Two Additional Federal Courts Issue Injunctions Against Postal Service’s Policy Changes
Two federal district courts have entered a third and fourth injunction against the Postal Service to undo the policy changes that it implemented over the summer and to protect voting by mail.
Judge Emmett Sullivan in Washington, D.C., found for a group of litigants led by the New York State Attorney General. The plaintiffs alleged that the policy changes implemented by Postmaster General Louis DeJoy over the summer were significant enough to be reviewed by the Postal Regulatory Commission (PRC).
The Court focused on removing sorting machines; operational changes to extra trips and late trips that the Postal Service itself described as a “pivot” to postal operations and culture; the ESAS pilot for city carriers; and communications suggesting ballots would not be handled as First Class Mail. The Court credited the testimony of various experts, including an APWU representative, that these changes had a meaningful impact on service for all types of mail, not only election mail. The Court concluded that these changes warranted the review and advice of the PRC.
In Pennsylvania, Judge Gerald McHugh entered an injunction against the Postal Service in a case led by the Pennsylvania Attorney General. Judge McHugh questioned the Postal Service’s approach to the changes it made and its failure to assess the impact of those changes on election mail. Judge McHugh borrowed from the proceedings and injunction in the case out of New York to enter a detailed order designed to improve communication of the processes developed by the Postal Service for handling election mail.
The Postal Service is actively taking steps to comply with the four court injunctions.

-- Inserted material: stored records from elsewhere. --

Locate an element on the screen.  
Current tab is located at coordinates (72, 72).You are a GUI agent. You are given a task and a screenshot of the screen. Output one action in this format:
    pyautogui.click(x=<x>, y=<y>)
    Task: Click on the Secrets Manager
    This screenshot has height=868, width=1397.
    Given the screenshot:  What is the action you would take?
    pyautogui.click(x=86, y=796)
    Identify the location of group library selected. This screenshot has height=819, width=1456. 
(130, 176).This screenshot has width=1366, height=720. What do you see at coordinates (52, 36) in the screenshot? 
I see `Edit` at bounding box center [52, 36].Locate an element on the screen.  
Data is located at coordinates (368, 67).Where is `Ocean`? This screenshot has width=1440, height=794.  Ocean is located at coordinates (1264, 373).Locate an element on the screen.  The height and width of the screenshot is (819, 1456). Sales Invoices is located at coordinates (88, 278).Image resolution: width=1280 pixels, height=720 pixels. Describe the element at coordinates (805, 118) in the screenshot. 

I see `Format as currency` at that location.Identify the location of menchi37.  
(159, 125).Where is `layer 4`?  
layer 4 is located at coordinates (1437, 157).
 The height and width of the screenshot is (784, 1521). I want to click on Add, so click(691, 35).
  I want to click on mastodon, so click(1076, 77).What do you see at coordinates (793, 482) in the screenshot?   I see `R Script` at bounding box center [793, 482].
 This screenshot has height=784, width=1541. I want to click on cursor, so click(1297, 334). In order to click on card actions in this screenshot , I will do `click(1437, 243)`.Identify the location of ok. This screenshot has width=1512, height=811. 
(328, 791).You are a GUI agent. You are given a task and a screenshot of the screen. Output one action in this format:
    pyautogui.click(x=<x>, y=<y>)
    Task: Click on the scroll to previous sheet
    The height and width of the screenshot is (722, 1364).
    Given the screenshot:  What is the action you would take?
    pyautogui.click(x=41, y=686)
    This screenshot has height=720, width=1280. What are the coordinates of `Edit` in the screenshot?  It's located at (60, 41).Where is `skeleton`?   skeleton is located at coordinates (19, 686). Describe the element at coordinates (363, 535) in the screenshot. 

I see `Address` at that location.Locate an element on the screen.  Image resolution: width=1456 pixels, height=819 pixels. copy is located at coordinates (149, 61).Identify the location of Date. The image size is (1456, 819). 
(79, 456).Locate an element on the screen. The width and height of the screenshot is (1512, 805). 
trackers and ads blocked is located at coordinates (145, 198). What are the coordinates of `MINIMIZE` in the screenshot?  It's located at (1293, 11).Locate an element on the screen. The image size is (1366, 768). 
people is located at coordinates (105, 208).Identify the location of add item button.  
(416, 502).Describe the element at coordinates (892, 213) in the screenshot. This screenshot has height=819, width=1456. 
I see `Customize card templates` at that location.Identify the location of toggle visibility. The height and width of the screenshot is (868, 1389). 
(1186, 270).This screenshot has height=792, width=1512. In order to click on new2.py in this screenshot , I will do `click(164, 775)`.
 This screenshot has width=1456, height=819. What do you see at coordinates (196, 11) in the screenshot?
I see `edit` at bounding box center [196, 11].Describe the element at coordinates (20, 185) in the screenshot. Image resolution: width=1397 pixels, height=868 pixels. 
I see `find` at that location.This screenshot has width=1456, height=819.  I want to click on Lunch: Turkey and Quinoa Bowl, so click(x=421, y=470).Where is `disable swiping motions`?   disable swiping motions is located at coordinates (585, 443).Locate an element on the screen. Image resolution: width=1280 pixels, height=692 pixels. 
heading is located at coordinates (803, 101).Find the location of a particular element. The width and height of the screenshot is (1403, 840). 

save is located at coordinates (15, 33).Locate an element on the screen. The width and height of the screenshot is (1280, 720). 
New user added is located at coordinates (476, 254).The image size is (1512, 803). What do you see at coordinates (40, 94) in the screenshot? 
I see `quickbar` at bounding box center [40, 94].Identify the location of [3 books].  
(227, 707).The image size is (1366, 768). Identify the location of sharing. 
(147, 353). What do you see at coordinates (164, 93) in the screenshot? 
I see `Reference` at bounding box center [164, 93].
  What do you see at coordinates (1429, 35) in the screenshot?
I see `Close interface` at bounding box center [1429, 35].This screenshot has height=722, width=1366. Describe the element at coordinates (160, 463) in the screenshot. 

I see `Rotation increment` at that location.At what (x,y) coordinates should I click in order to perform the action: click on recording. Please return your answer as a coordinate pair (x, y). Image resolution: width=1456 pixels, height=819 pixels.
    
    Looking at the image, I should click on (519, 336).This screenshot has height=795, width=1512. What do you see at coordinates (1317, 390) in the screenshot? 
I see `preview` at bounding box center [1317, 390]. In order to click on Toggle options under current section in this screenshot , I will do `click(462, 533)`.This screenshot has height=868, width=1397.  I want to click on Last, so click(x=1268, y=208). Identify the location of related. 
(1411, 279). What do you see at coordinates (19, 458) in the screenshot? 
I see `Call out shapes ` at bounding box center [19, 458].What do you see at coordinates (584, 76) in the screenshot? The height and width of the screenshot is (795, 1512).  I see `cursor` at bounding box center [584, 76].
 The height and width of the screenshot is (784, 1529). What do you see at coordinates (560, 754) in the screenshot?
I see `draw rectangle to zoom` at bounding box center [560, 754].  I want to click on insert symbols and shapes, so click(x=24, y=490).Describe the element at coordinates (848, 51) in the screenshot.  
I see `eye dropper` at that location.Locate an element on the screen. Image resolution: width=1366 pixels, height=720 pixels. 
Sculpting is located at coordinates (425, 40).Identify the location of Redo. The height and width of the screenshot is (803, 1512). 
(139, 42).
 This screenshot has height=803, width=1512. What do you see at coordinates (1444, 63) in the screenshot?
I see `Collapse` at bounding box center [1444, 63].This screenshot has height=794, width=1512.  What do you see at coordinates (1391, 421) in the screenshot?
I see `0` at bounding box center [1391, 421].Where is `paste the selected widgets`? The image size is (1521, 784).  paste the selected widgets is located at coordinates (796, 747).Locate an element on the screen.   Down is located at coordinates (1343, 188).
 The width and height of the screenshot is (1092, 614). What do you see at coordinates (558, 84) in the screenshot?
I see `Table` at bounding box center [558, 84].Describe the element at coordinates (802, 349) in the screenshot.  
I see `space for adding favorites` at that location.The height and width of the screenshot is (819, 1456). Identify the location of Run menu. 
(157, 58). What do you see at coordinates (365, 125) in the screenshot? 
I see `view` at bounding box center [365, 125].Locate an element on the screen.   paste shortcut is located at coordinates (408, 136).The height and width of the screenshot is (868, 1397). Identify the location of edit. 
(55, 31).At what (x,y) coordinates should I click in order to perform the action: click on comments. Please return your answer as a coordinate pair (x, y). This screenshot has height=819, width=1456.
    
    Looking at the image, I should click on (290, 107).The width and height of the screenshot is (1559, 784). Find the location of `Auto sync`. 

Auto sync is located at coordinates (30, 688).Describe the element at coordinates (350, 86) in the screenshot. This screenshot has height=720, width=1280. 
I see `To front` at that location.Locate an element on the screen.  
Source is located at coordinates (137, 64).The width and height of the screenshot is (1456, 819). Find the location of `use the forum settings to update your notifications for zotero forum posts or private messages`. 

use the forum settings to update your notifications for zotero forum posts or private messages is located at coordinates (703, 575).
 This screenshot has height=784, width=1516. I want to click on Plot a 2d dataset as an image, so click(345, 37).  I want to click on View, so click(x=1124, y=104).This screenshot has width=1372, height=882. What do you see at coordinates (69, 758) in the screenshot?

The injunctions reinforce the need for the Postal Service to take great care in making operational changes that effect its service to the American public. A vibrant public postal system is critical to the economic, social, and political life of the United States.
The APWU is working to preserve the Postal Service’s tradition of security, speed, and care for all users of the mail, no matter where they live, how much money they have, or how they vote.